For these reasons, the experience of shared singing will quietly and subtly shape the church’s notion of their identity in the faith. Our singing may go wrong, and thus wrongly shape us, in a variety of ways. I will name and consider three such forms of exclusion.
A. The Christian may be excluded from singing by unsingable or unlearnable melodies. Normal folk are not adept singers; their vocal range is about one octave (considerably less for some of my friends), and they cannot execute fast notes, certain syncopations, or large melodic leaps well. They require numerous repetitions to learn a song. As most worship draws heavily on the Contemporary Christian Music industry (CCM) in which the singers are often quite agile, many melodies leave ordinary people unable to sing along in confident participation. Little consideration is given to the layperson’s vocal range (CCM songs are often too high or low) and the constant syncopation of the melodies, while culturally appropriate and sometimes musically compelling, is at times too skittish for a large group to follow. The cruise ship cannot keep up with the jet ski’s moves.
This problem is not deliberate. No one writes music to exclude others. However, because CCM derives from the recording industry, those songwriters are attending first and foremost to their own vocal abilities, to what will sound good when they sing it.
People cannot read music, so churches project words on screens, which is helpful as far as it goes. But how are the people to learn new songs if they have only words? Worship bands often indicate that they are “teaching” a new song, when in fact they merely perform it for the crowd that has no choice but to listen passively while standing awkwardly. This is why I call such songs unknowable: they are so inadequately taught that even an earnest person has little chance of catching on.
B. The Christian may find herself excluded by a loud sound system. When volume reaches a certain point, only people with microphones can be heard. It is common to find worship services in which thousands are drowned out by the speaker system. Some may argue that loud music can be enjoyable. I agree. Nevertheless, worship experiences form the people’s sense of identity, and if the volume is too loud, I contribute nothing if I sing, and am not missed if I don’t. The band is everything and I am nothing. My identity is that of an inactive spectator, or perhaps a useless bystander. Overly loud sound systems are an unintentional way in which ordinary people’s voices are excluded.

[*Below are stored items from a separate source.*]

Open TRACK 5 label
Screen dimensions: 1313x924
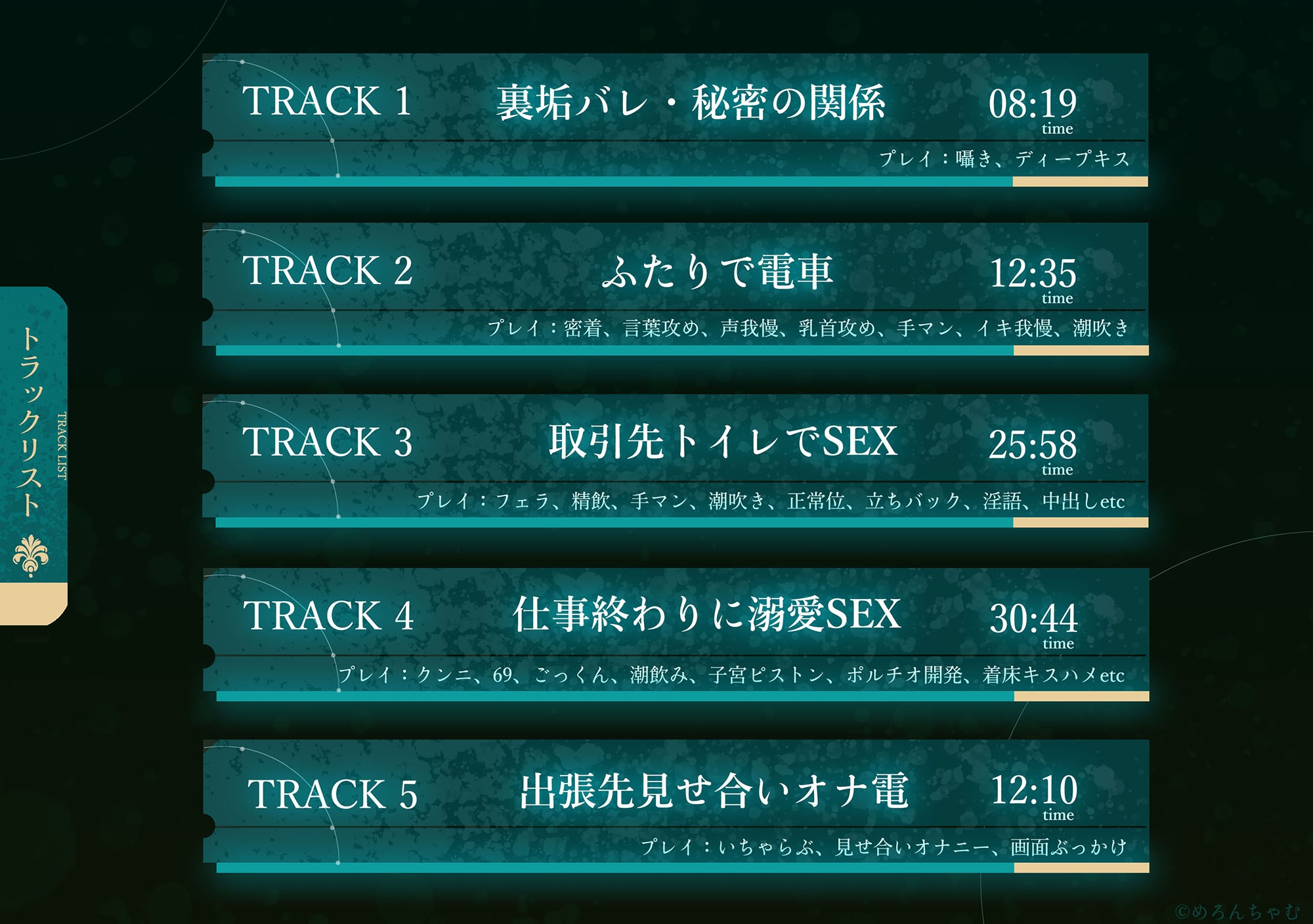pos(332,794)
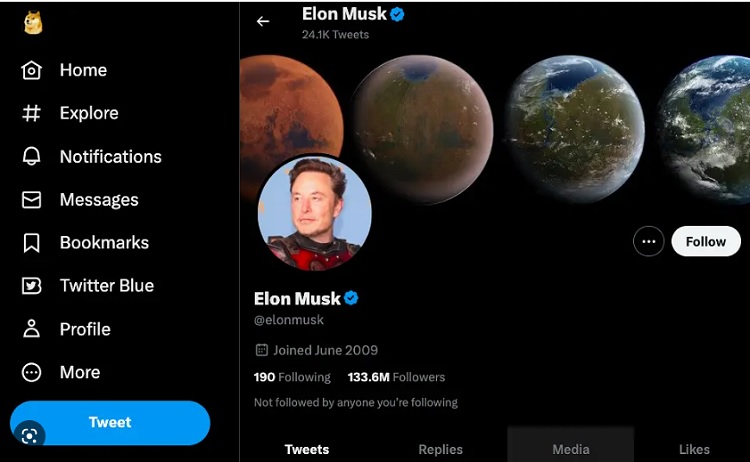Open the Likes tab

pyautogui.click(x=694, y=449)
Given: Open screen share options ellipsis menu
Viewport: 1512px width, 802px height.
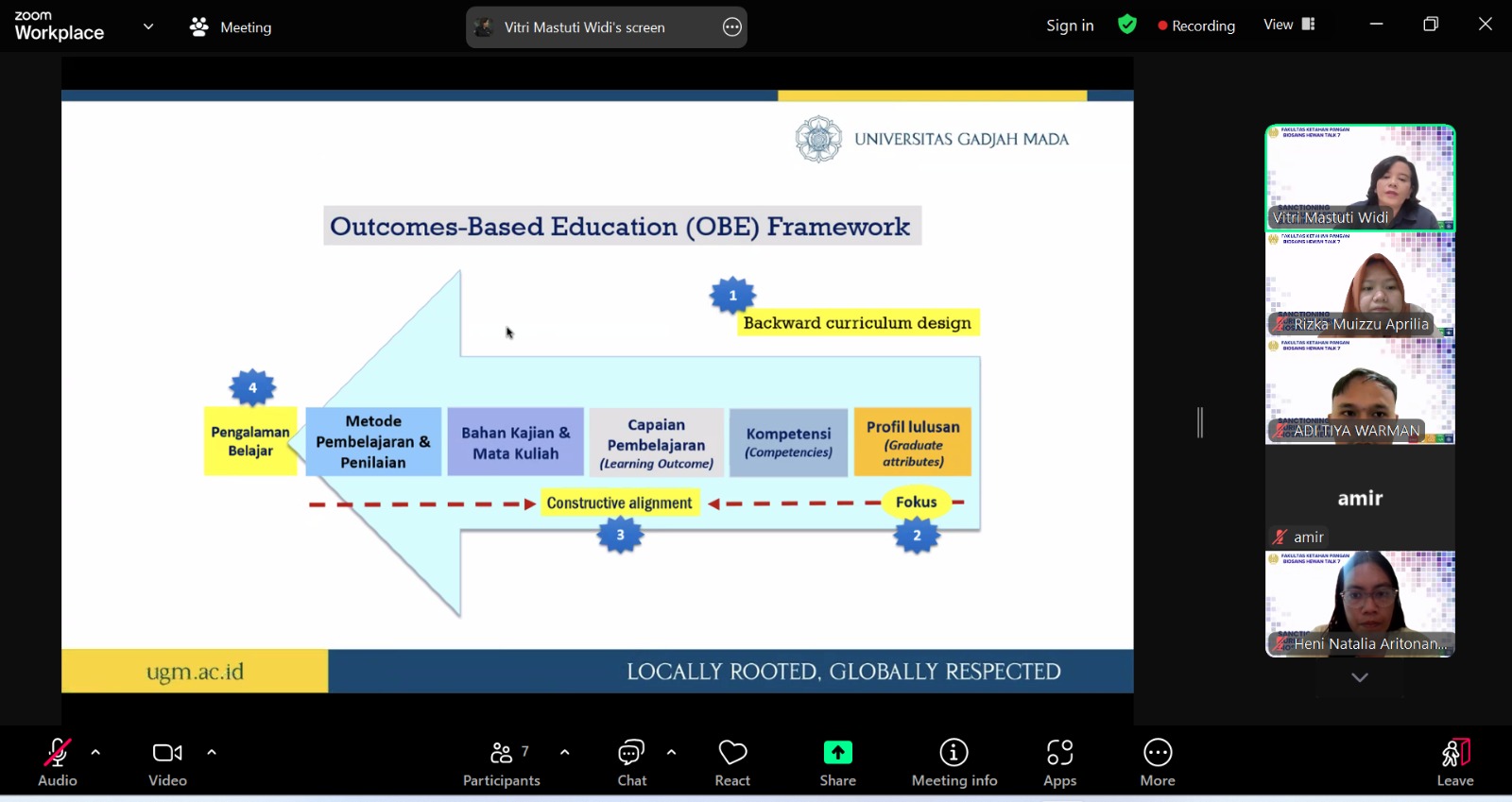Looking at the screenshot, I should (732, 27).
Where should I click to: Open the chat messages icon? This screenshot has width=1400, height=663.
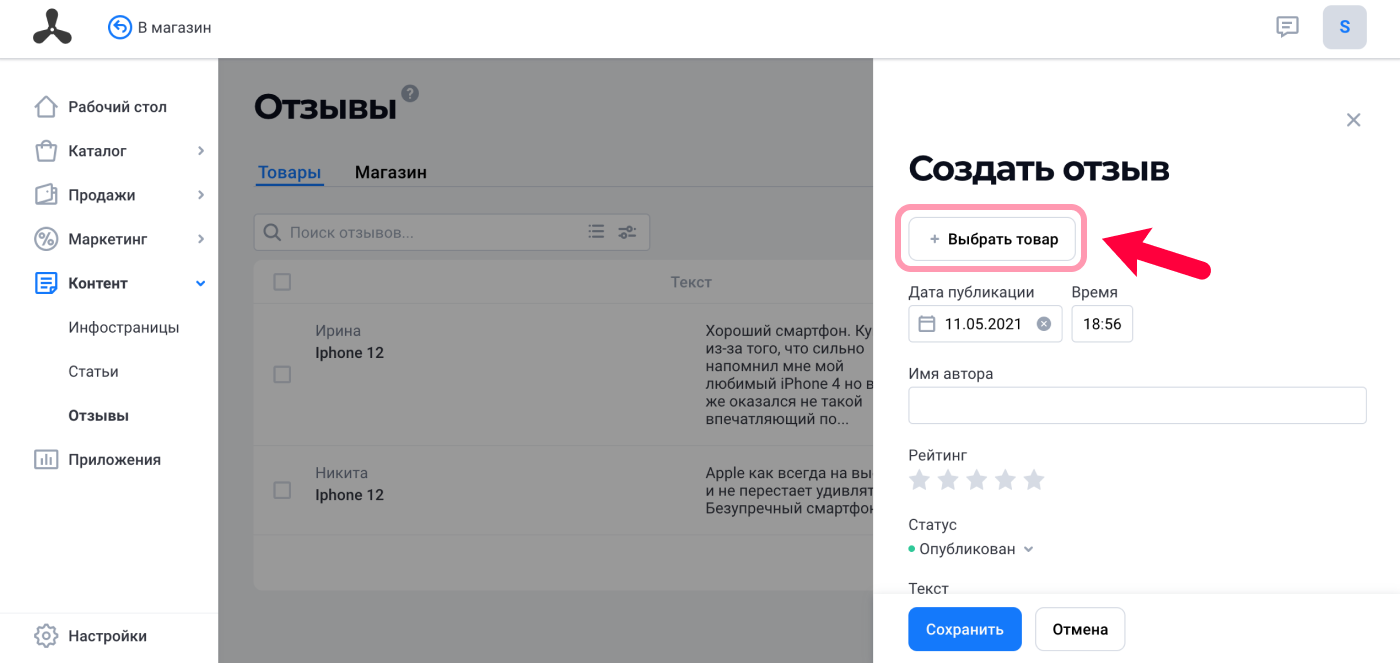click(1288, 27)
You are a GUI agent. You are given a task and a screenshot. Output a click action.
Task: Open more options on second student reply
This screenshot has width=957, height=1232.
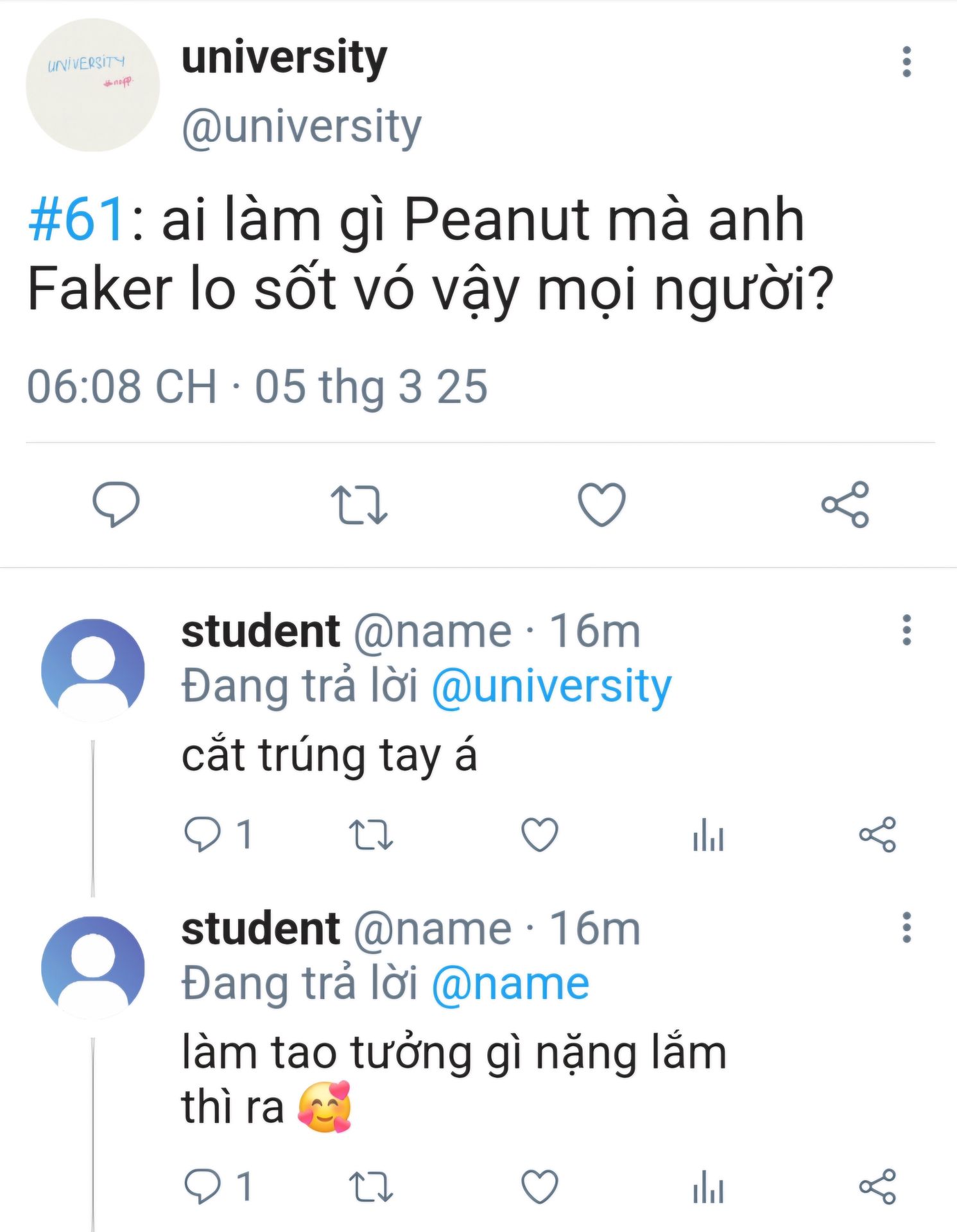click(906, 927)
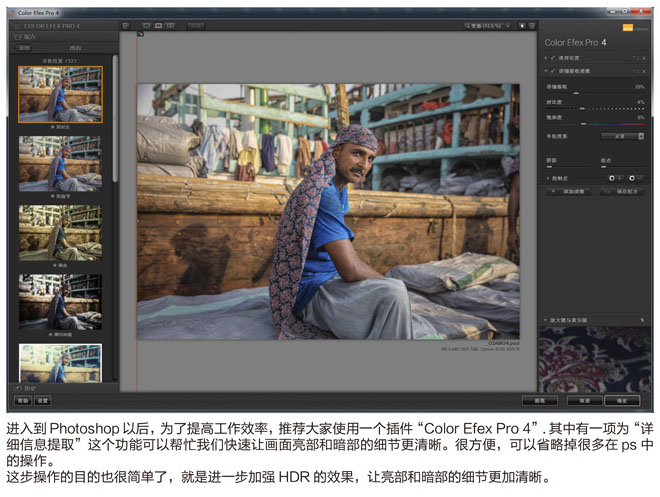Uncheck the first filter's checkmark
Viewport: 660px width, 497px height.
553,58
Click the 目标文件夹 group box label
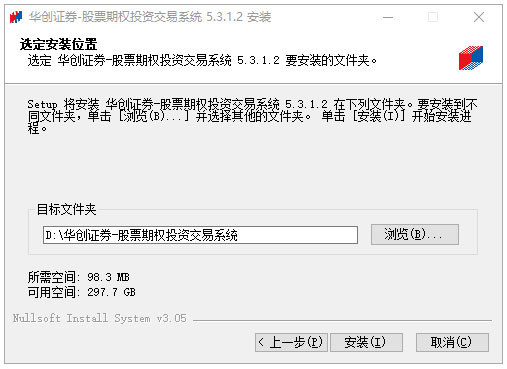This screenshot has width=507, height=369. [66, 209]
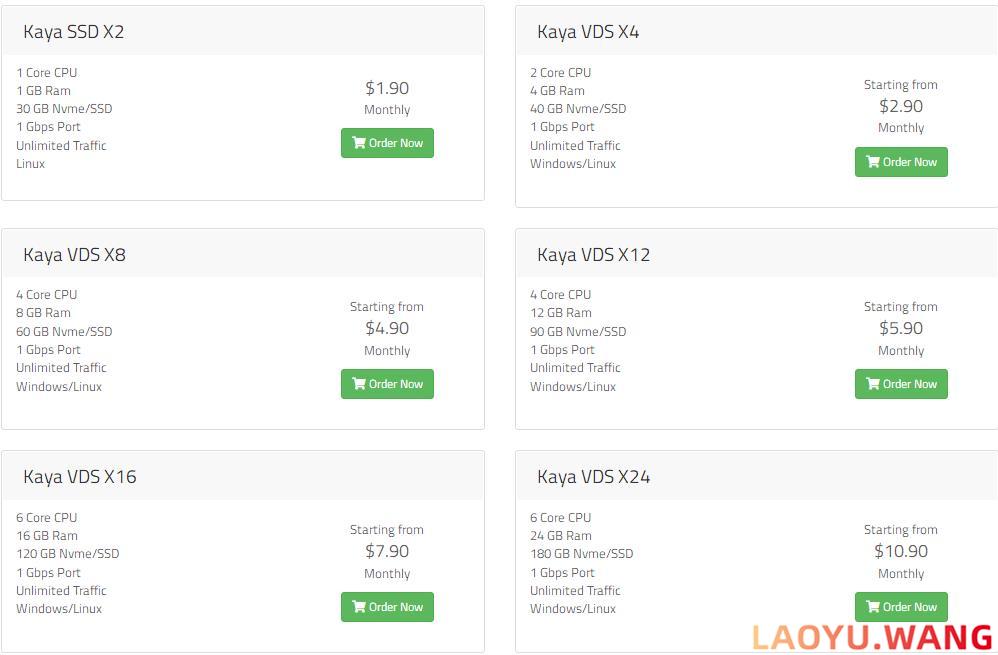998x655 pixels.
Task: Order the Kaya VDS X16 plan now
Action: tap(387, 607)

C. The Christian may find himself at odds with song texts that portray ecstatic spiritual experiences as normal and expected. Among the most-licensed CCM songs of 2008 one often finds lines like these:
Hungry I come to you
For I know you satisfy
I am empty
But I know your love does not run dry and I wait
So I wait for you
I’m falling on my knees offering all of me
Jesus, you’re all my heart is living for
Hungry (Falling on My Knees), Kara Williamson
Songs like this do speak to the experience of some, but they can be radically alienating to others. Not everyone lives the Christian life primarily as an emotional experience, and a steady diet of songs which depict fellowship with God as an almost physical intimacy (complete with double entendres) may encourage the assumption that a right-living Christian should live daily in a warm, tangible spiritual embrace. But that is wildly out of sync with the lives of many ordinary people.